## [Problem to solve]
With the pictures omitted, set down exactly the lines from the one that contains "Select the Move tool" through the last line of the data.

## [Supplied records]
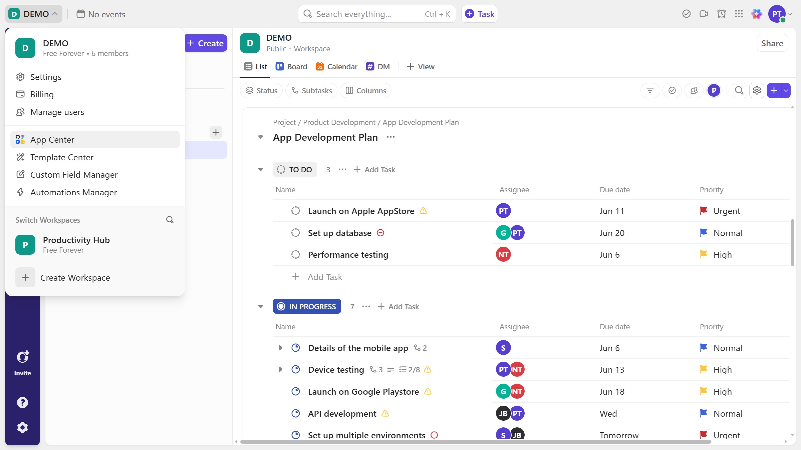Open the AI brain icon in top bar

coord(757,14)
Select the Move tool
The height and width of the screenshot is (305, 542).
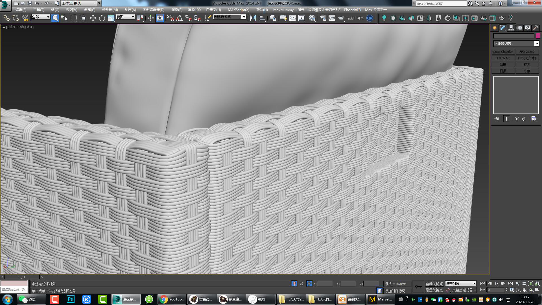(93, 18)
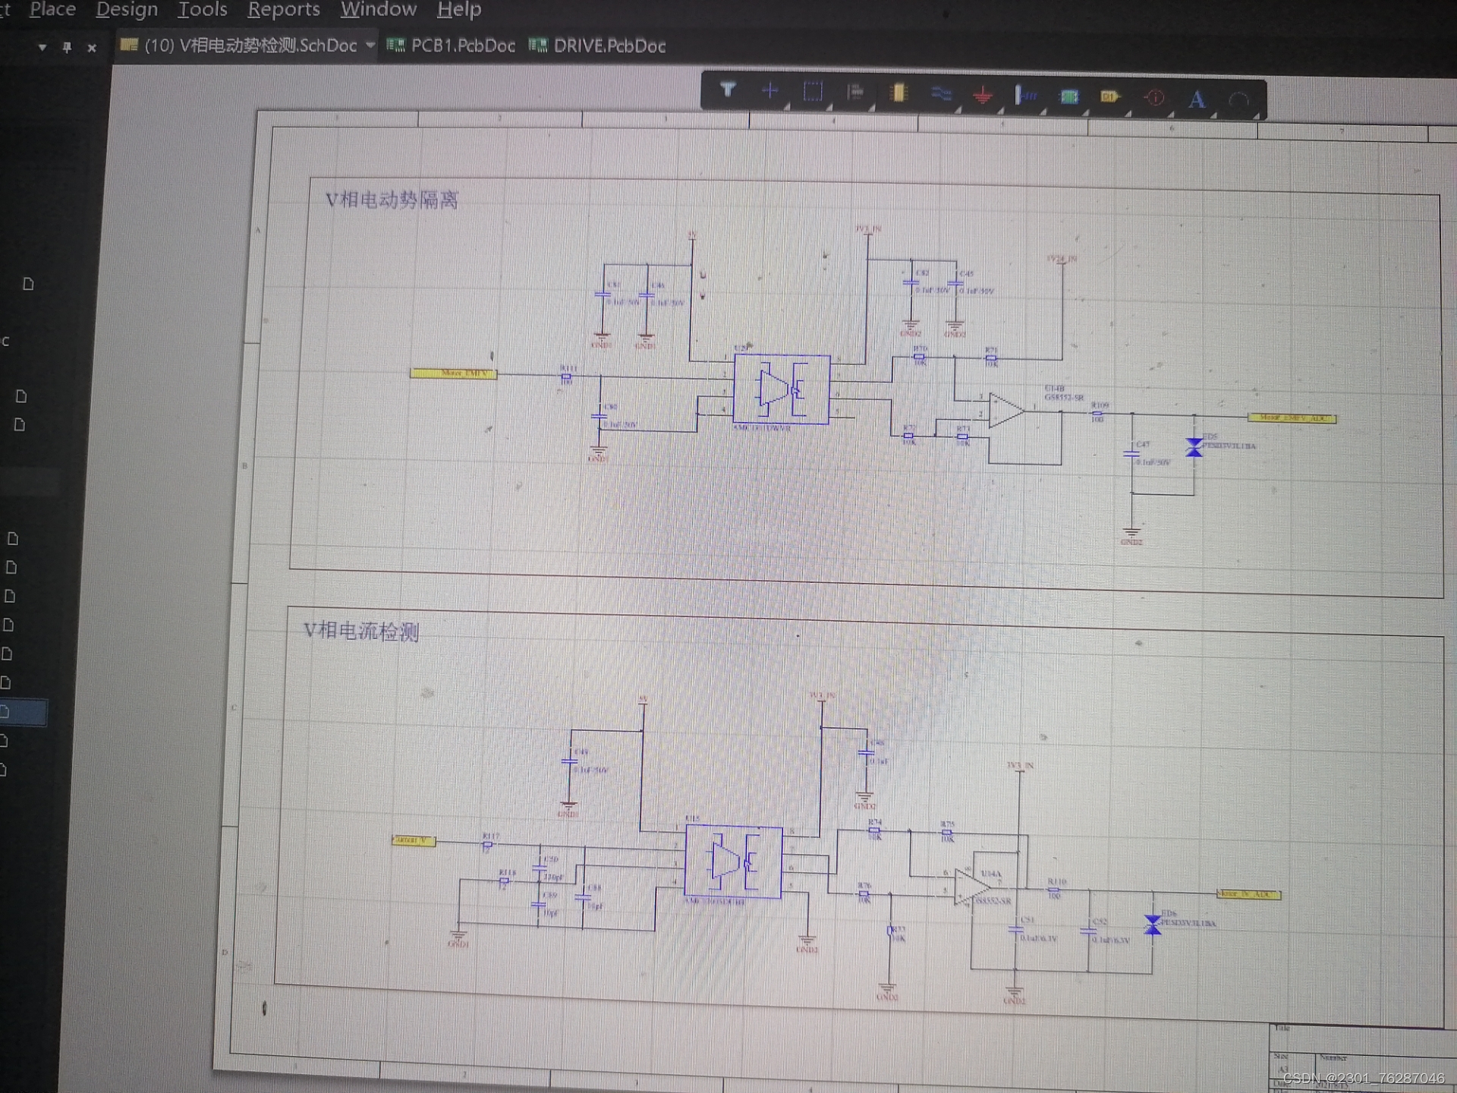
Task: Open the Reports menu
Action: point(284,10)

## [Result of this exercise]
Select the Move tool
The height and width of the screenshot is (305, 542).
(93, 18)
Task: Open the Reports menu
Action: point(284,10)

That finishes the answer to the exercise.